▸ Texto apresentado
Monday, February 22, 2021
«Humor Luso-brasileiro está em “festa”- Exposição em Lisboa com obras de 40 artistas plásticos» por Osvaldo Macedo de Sousa in Diário de Notícias de 26/12/1989
O humor está
sempre em festa no Brasil e mais esteve em tempo de campanha presidencial, a
qual se transformou em autêntico carnaval. Em Portugal, a campanha autárquica
foi mais bem comportada, porém, o humor também está em festa com a
concretização do Encontro Luso-Brasileiro de Humor, na Casa do Humor – Museu
Rafael Bordalo Pinheiro de Lisboa (Dezembro 1989).

▸ Dados fornecidos
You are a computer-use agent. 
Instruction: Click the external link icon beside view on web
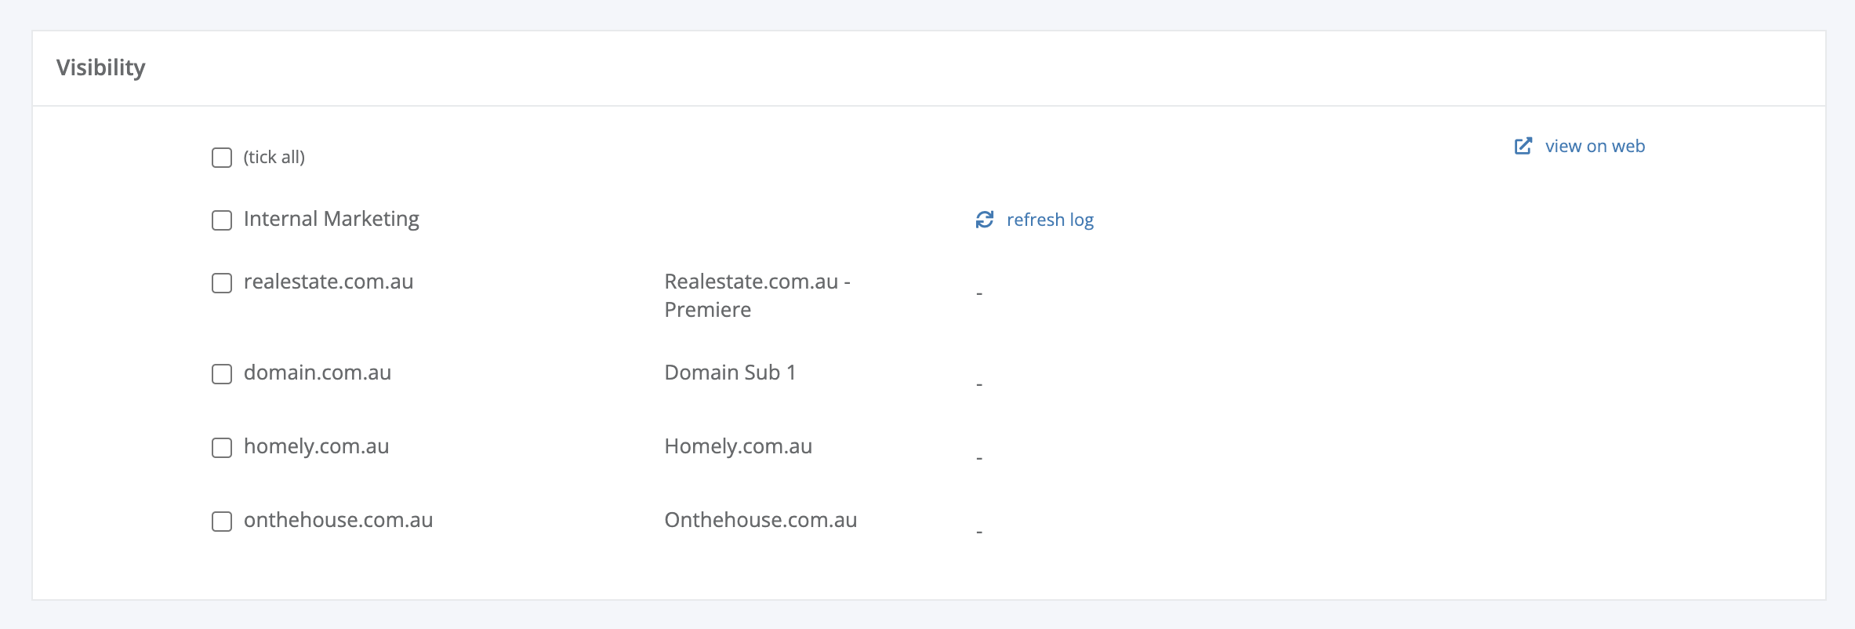click(1523, 146)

▸ Tarefas propostas
a - De acordo com o texto apresentado, o que faz com que o humor esteja também em festa em Portugal?
b - Segundo o título do texto apresentado, de quantos artistas plásticos são as obras da exposição em Lisboa?
c - Reproduz, do texto apresentado, o trecho que vai de "Monday, February 22, 2021" até "Lisboa (Dezembro 1989).".

▸ Respostas
a - Em Portugal, o humor está em festa com a concretização do Encontro Luso-Brasileiro de Humor, na Casa do Humor – Museu Rafael Bordalo Pinheiro de Lisboa, em dezembro de 1989.

b - De 40 artistas plásticos.

c -
Monday, February 22, 2021
«Humor Luso-brasileiro está em “festa”- Exposição em Lisboa com obras de 40 artistas plásticos» por Osvaldo Macedo de Sousa in Diário de Notícias de 26/12/1989
O humor está
sempre em festa no Brasil e mais esteve em tempo de campanha presidencial, a
qual se transformou em autêntico carnaval. Em Portugal, a campanha autárquica
foi mais bem comportada, porém, o humor também está em festa com a
concretização do Encontro Luso-Brasileiro de Humor, na Casa do Humor – Museu
Rafael Bordalo Pinheiro de Lisboa (Dezembro 1989).